What Prompt Engineering Actually Was
Prompt engineering, circa 2023 through early 2026, was a real craft with real technique: role framing, few-shot examples, chain-of-thought nudges, explicit output formats, instructions for when the model should refuse or ask a clarifying question. People got paid to write these well, because a single well-built prompt could be the difference between a usable answer and a mess. The craft assumed a specific shape of interaction — you ask, the model answers, you read the answer and decide what to do with it. One shot, one judgment call, entirely on the human.
That assumption broke. Models got good enough to run unattended for long stretches, call tools, write and execute code, read the result, and try again without a person watching every step. Once an agent can act more than once before a human looks at anything, the thing worth engineering is no longer the ask. It's the loop the ask lives inside — what happens after the model responds and before a person sees the result.

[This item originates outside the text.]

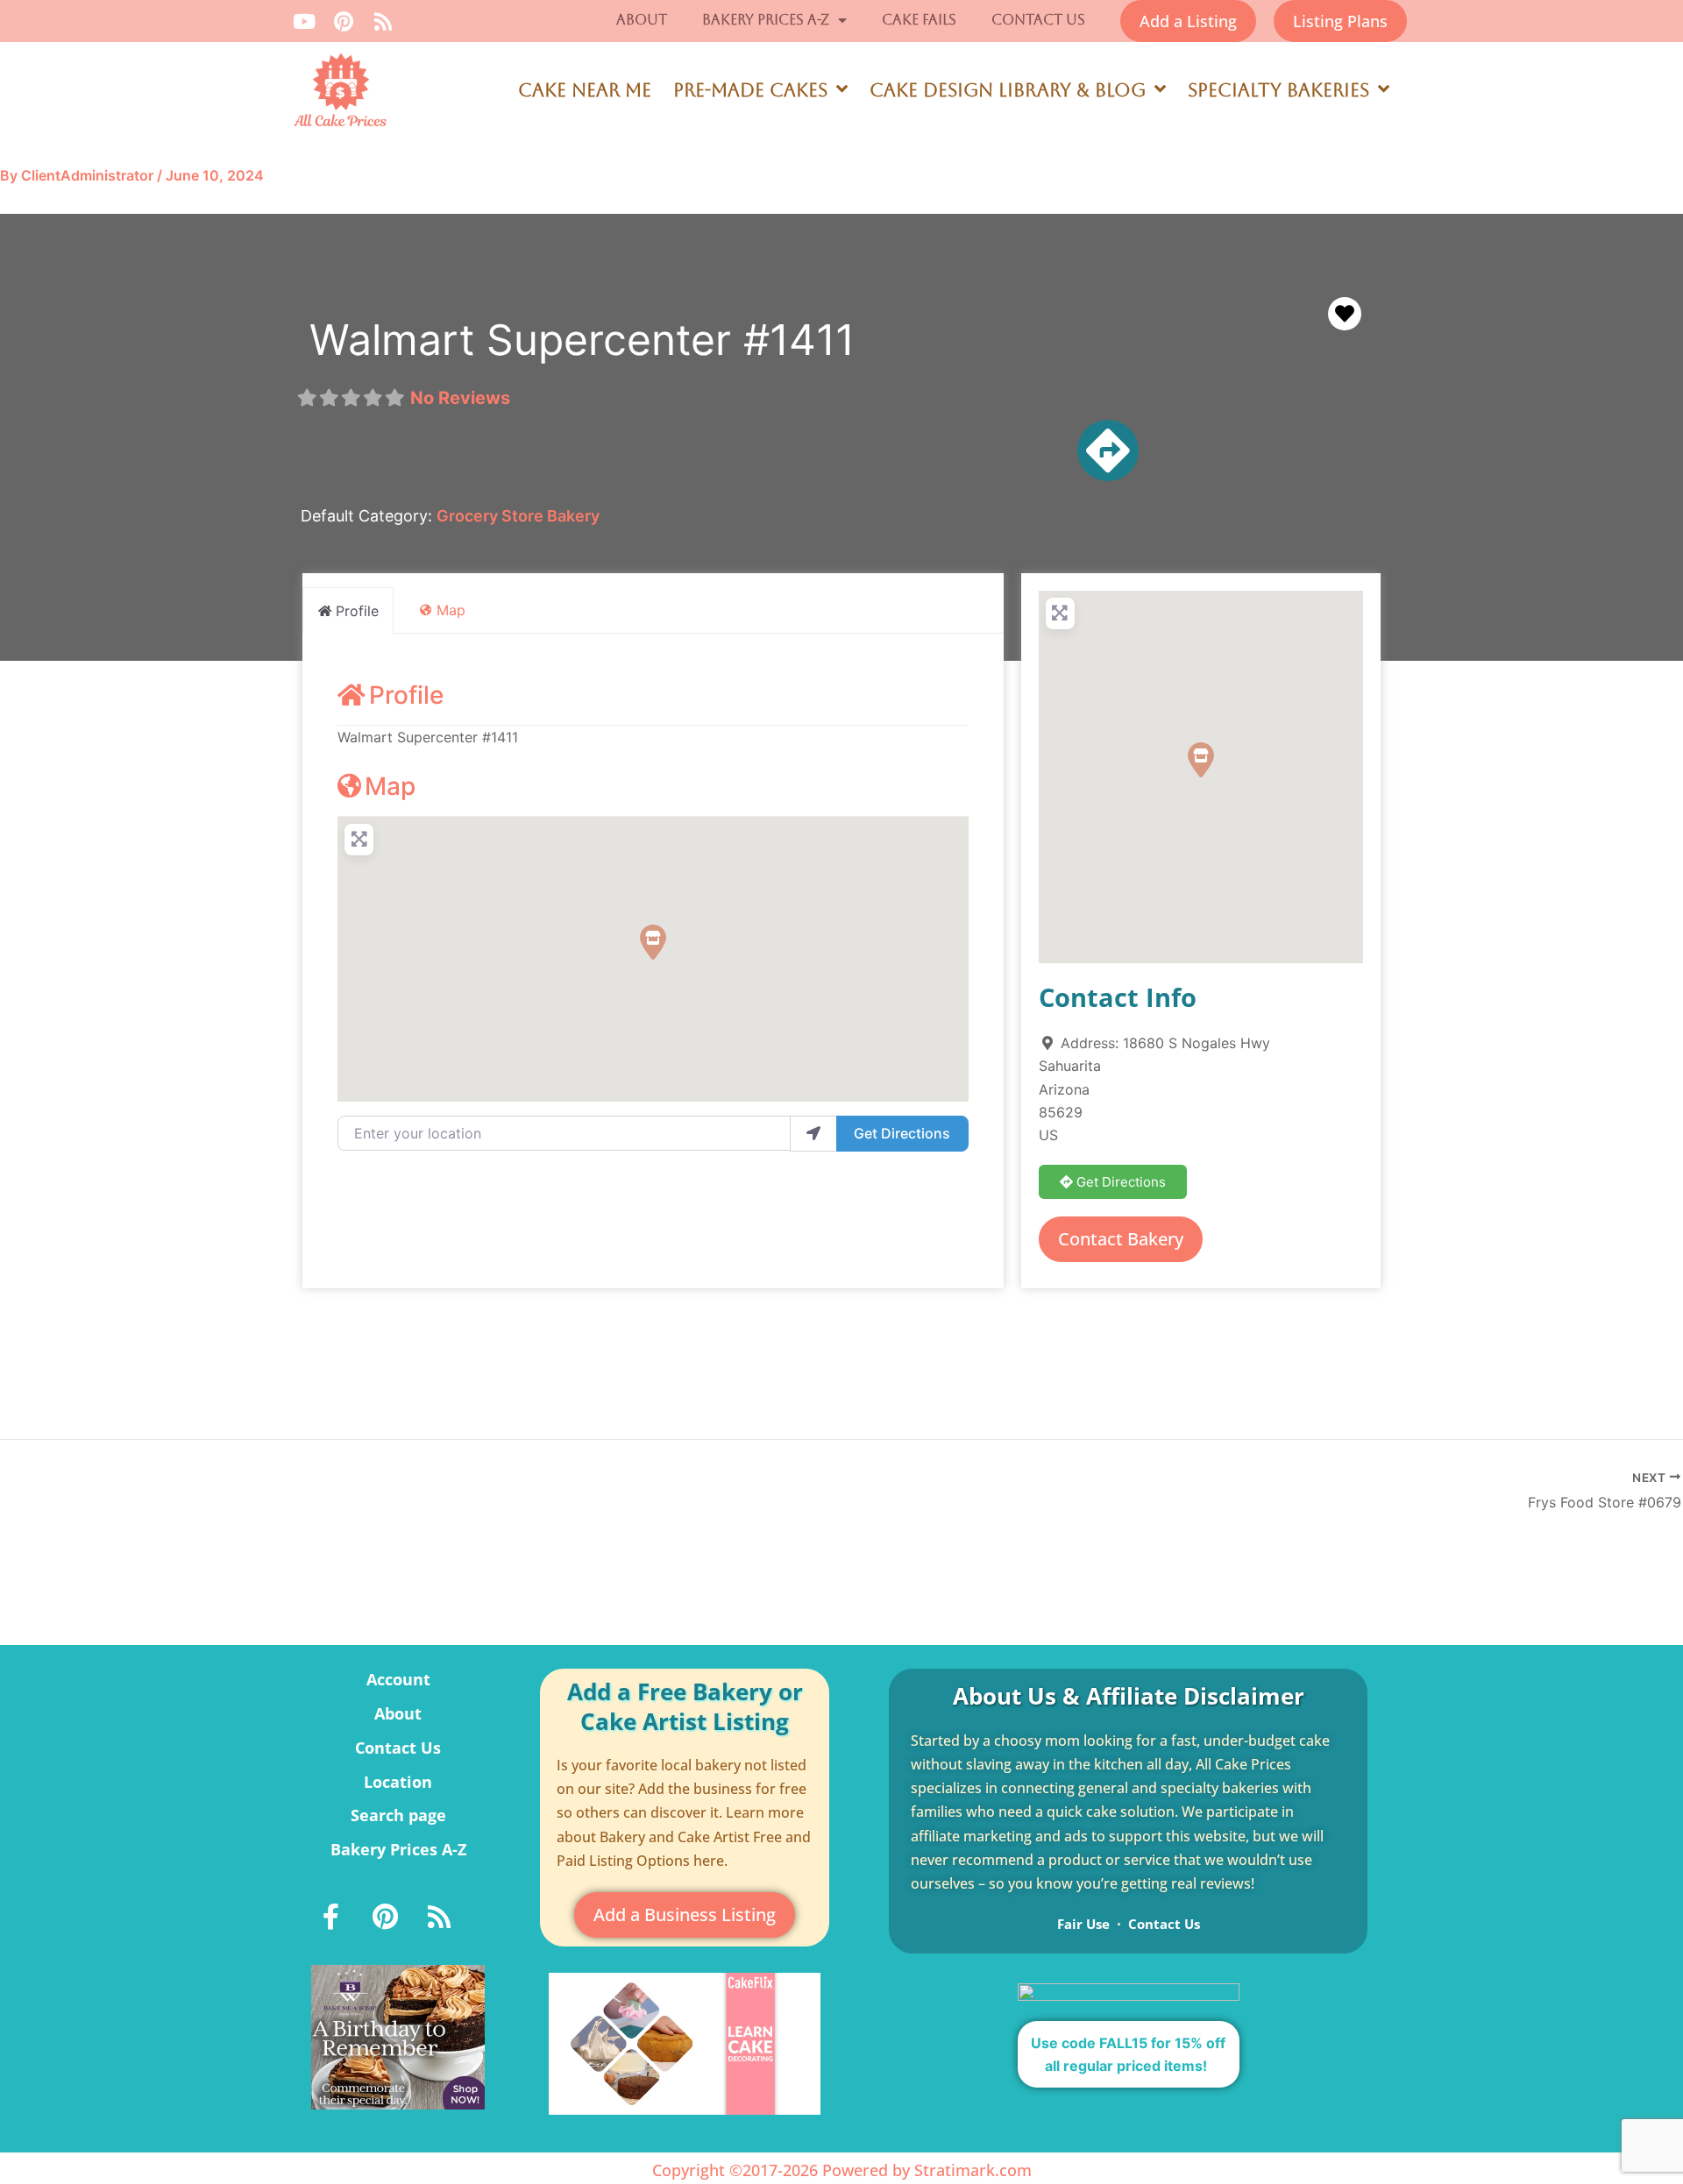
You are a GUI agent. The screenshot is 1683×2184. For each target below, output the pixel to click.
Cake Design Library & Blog (1008, 90)
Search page (398, 1815)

The Loop: Act, Check, Correct, Repeat
A loop, in the sense practitioners mean it now, is a repeating cycle: the agent takes an action, the system observes what happened, a verification step checks the result against a defined standard of "done," and the agent either stops, corrects, or tries again. Osmani's essay laid out the working parts — automations, worktrees, skills, connectors, sub-agents, and persistent external state — and the common thread across all of them is that none of it depends on a person supplying a better sentence in the moment. The system supplies the structure; the model supplies the labor.
In any loop, the verifier is the bottleneck, not the model.

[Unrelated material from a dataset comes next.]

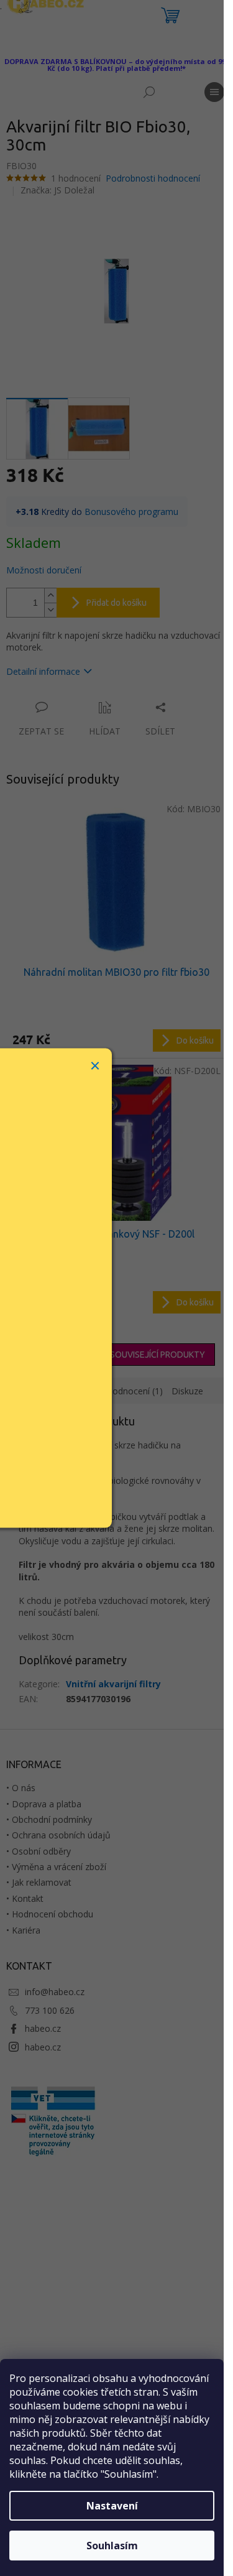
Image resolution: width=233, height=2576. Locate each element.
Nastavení (112, 2506)
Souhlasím (112, 2545)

That line is the part worth sitting with. A model that writes decent code but has no test suite checking it, no defined stopping condition, and no gate before it marks a task "complete" is not running a loop — it's running in circles. The discipline that matters here is deciding what "good" and "done" mean well enough that a machine can check for them without a human re-reading every output. Teams building serious agent evaluation lean on automated scorers and LLM-as-judge review layers so the loop can grade its own homework before a human ever sees it.
You've already lived a small version of this if you've asked a model to draft something, told it what was wrong, and had it revise — twice, three times — before you touched it yourself. That's a loop with a human as the verifier. The shift practitioners are describing is putting the verification step inside the system too: a test that has to pass, a rubric an agent checks itself against, a rule that says stop after the same error shows up three times in a row instead of trying a fourth. Reflection techniques where a model critiques its own draft before returning it, and frameworks that let an agent call a tool to check its own reasoning, are the same idea in miniature.
Prompt Sellers vs. Loop Builders
The title's claim needs one honest caveat: prompts did not disappear. Every step inside a loop still runs on a prompt — the instruction that tells the sub-agent what to do, the rubric that tells the verifier what to check, the message that tells a tool when to fire. Loop engineering didn't retire prompt craft. It demoted it from the whole job to one component of a bigger one — a smaller job than the one prompt engineers were sold two years ago, and a more durable one.
So when someone offers to sell you "the prompt" for a business problem, ask what happens after the model responds. If the honest answer is "you read it and decide," you bought a prompt. If the answer involves a defined check, a retry rule, and a condition under which the system stops and flags a human, you're looking at a loop — and that's the version built to survive contact with a task that takes longer than one exchange to finish.
- Ask what the stopping condition is. "It looks done" is not one. A specific test, rubric, or check is.
- Ask what happens on a bad result. If the answer is "we'd notice and fix it manually," there is no loop, just a prompt with a human safety net.
- Ask how many times the system tried before you saw the output. One try dressed up in good formatting is still just a prompt.
Prompt engineering isn't dead. It's table stakes now, folded into a bigger discipline the way a well-worded email is folded into a functioning business process. The people shipping real agentic work in mid-2026 aren't the ones who found the perfect phrasing. They're the ones who built the system that keeps trying until the work is actually right.